Meskipun terjadi pandemi COVID-19, pemerintah tak hentikan rencana pemindahan ibu kota negara. Rancangan Undang-Undang tentang Ibu Kota Negara terus disempurnakan dan lelang penyusunan rencana induk juga dilanjutkan.
Oleh
Nina Susilo
·3 menit baca
JAKARTA, KOMPAS – Pandemi COVID-19 tidak menghentikan rencana pemindahan ibu kota negara. Rancangan Undang-Undang tentang Ibu Kota Negara terus disempurnakan dan lelang penyusunan rencana induk juga dilanjutkan. Namun, di masa pandemi COVID-19, pemerintah diharapkan lebih mengutamakan penanggulangan COVID-19 berikut dampak ekonomi dan sosial yang mengikutinya.
Saat ini, draft peraturan perundangan tentang Ibu Kota Negara masih terus disiapkan Kementerian Perencanaan Pembangunan Nasional/Bappenas, tetapi penyampaian kepada DPR masih menunggu saat yang tepat. “Draft sudah disampaikan Menteri (PPN) kepada Presiden,” kata Staf Ahli Menteri PPN/Bappenas Diani Sadiawati kepada Harian Kompas, Jumat (8/5/2020) petang.
Lelang penyusunan rencana induk IKN juga dilanjutkan. Lelang jasa senilai Rp 85 miliar ini masih diproses melalui situs Lembaga Kebijakan Pengadaan Barang dan Jasa Pemerintah. Jadwal lelang dengan nama penyusunan rencana induk dan strategi pengembangan Ibu Kota Negara (Master plan IKN) di situs LKPP tampak berubah beberapa kali. Dalam perubahan terakhir, penandatanganan kontrak ditarget terlaksana 11-14 Mei 2020. Adapun saat ini, tahapan klarifikasi teknis dan negosiasi baru berlalu.
“Draft sudah disampaikan Menteri (PPN) kepada Presiden”
Presiden Joko Widodo sebelumnya berencana mewujudkan ibukota baru di Penajam Paser Utara, Kalimantan Timur. Rencana pembangunan diharapkan dimulai pada awal 2021 mendatang sehingga 2024 ibukota negara baru dapat dipindah dari Jakarta ke Penajam Paser Utara.
Kendati demikian, penataan wilayah metropolitan Jakarta, Bogor, Depok, Tangerang, Bekasi, Puncak, dan Cianjur tetap dilakukan. Presiden sebelumnya menerbitkan Peraturan Presiden Nomor 60 tahun 2020 tentang Rencana Tata Ruang Kawasan Perkotaan Jakarta, Bogor, Depok, Tangerang, Bekasi, Puncak, dan Cianjur pada 16 April lalu. Dalam Perpres ini, Jakarta masih disebut sebagai Ibu Kota.

● CUPLIKAN DATA
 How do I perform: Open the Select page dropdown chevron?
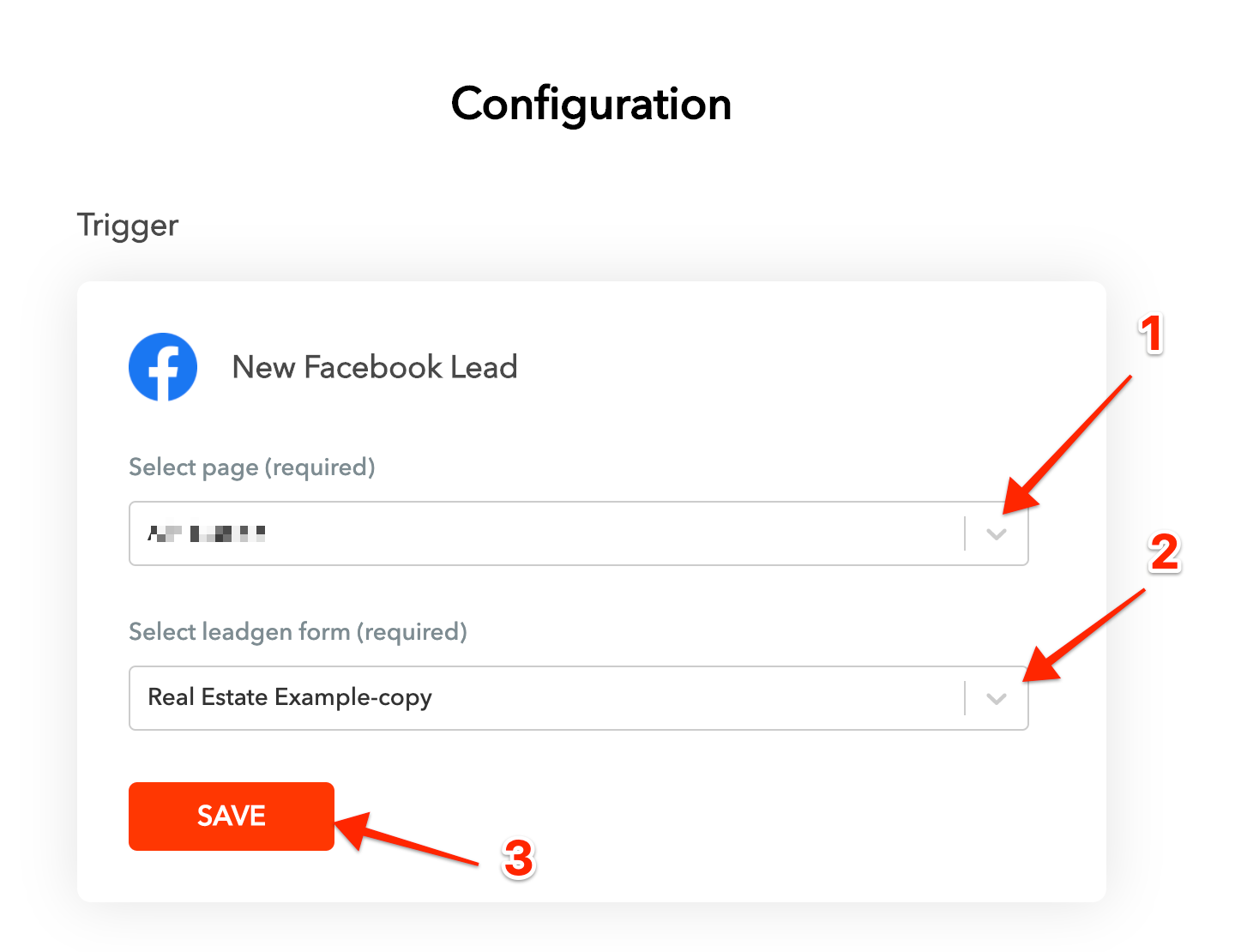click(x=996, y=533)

---

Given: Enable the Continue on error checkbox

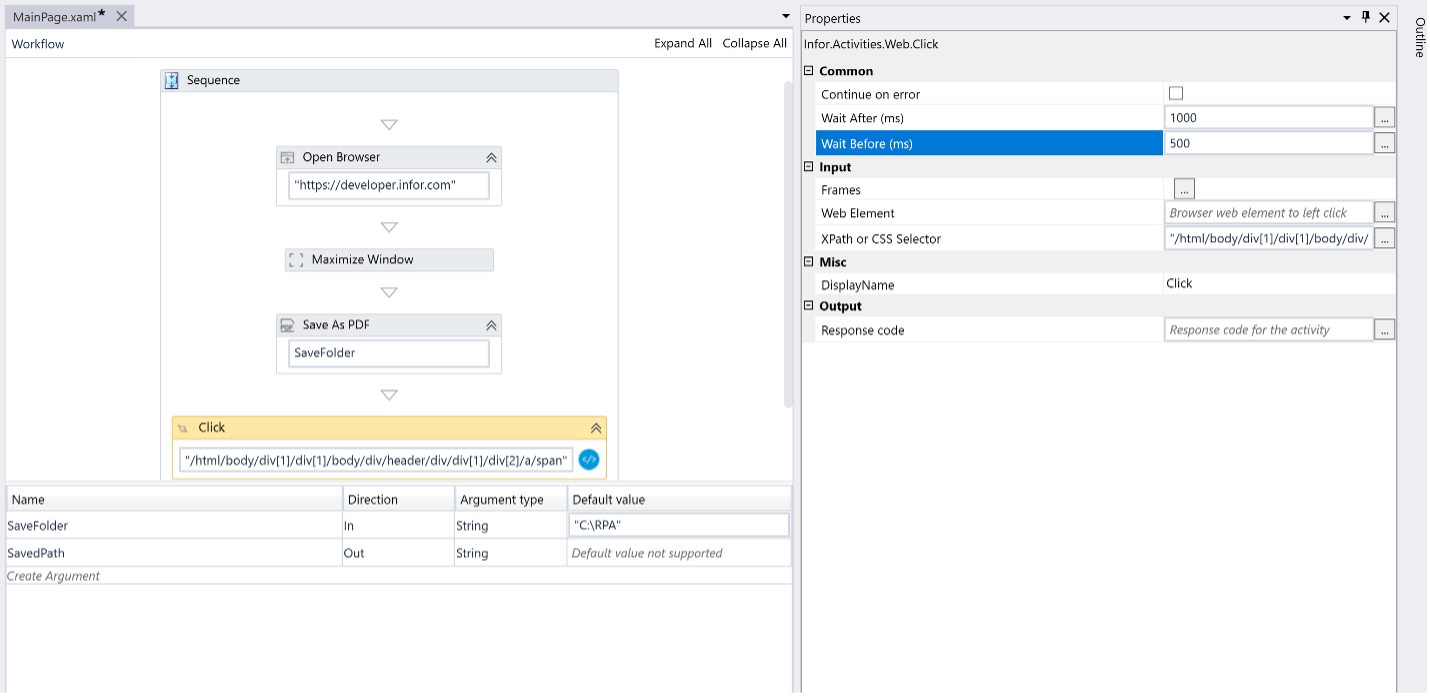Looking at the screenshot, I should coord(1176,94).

● KERJAKAN TUGAS BERIKUT
1: Salin persis bagian teks tentang pemindahan ibu kota negara, mulai dari "Lelang penyusunan rencana induk IKN" sampai "negosiasi baru berlalu.".
2: Tentukan apakah tiap pernyataan ini sesuai dengan teks tentang pemindahan ibu kota negara: (a) draf RUU Ibu Kota Negara sudah diserahkan kepada DPR; (b) nilai lelang jasa penyusunan rencana induk IKN adalah Rp 85 miliar; (c) dalam Perpres Nomor 60 tahun 2020, Jakarta masih disebut sebagai Ibu Kota. Jawab ya atau tidak, dan kutip kata-kata dalam teks yang menjadi dasarnya.
Entri di atas berasal dari sumber yang berbeda dengan teks.

● KUNCI JAWABAN
1:
Lelang penyusunan rencana induk IKN juga dilanjutkan. Lelang jasa senilai Rp 85 miliar ini masih diproses melalui situs Lembaga Kebijakan Pengadaan Barang dan Jasa Pemerintah. Jadwal lelang dengan nama penyusunan rencana induk dan strategi pengembangan Ibu Kota Negara (Master plan IKN) di situs LKPP tampak berubah beberapa kali. Dalam perubahan terakhir, penandatanganan kontrak ditarget terlaksana 11-14 Mei 2020. Adapun saat ini, tahapan klarifikasi teknis dan negosiasi baru berlalu.

2:
(a) Tidak: "penyampaian kepada DPR masih menunggu saat yang tepat"
(b) Ya: "Lelang jasa senilai Rp 85 miliar ini masih diproses"
(c) Ya: "Dalam Perpres ini, Jakarta masih disebut sebagai Ibu Kota."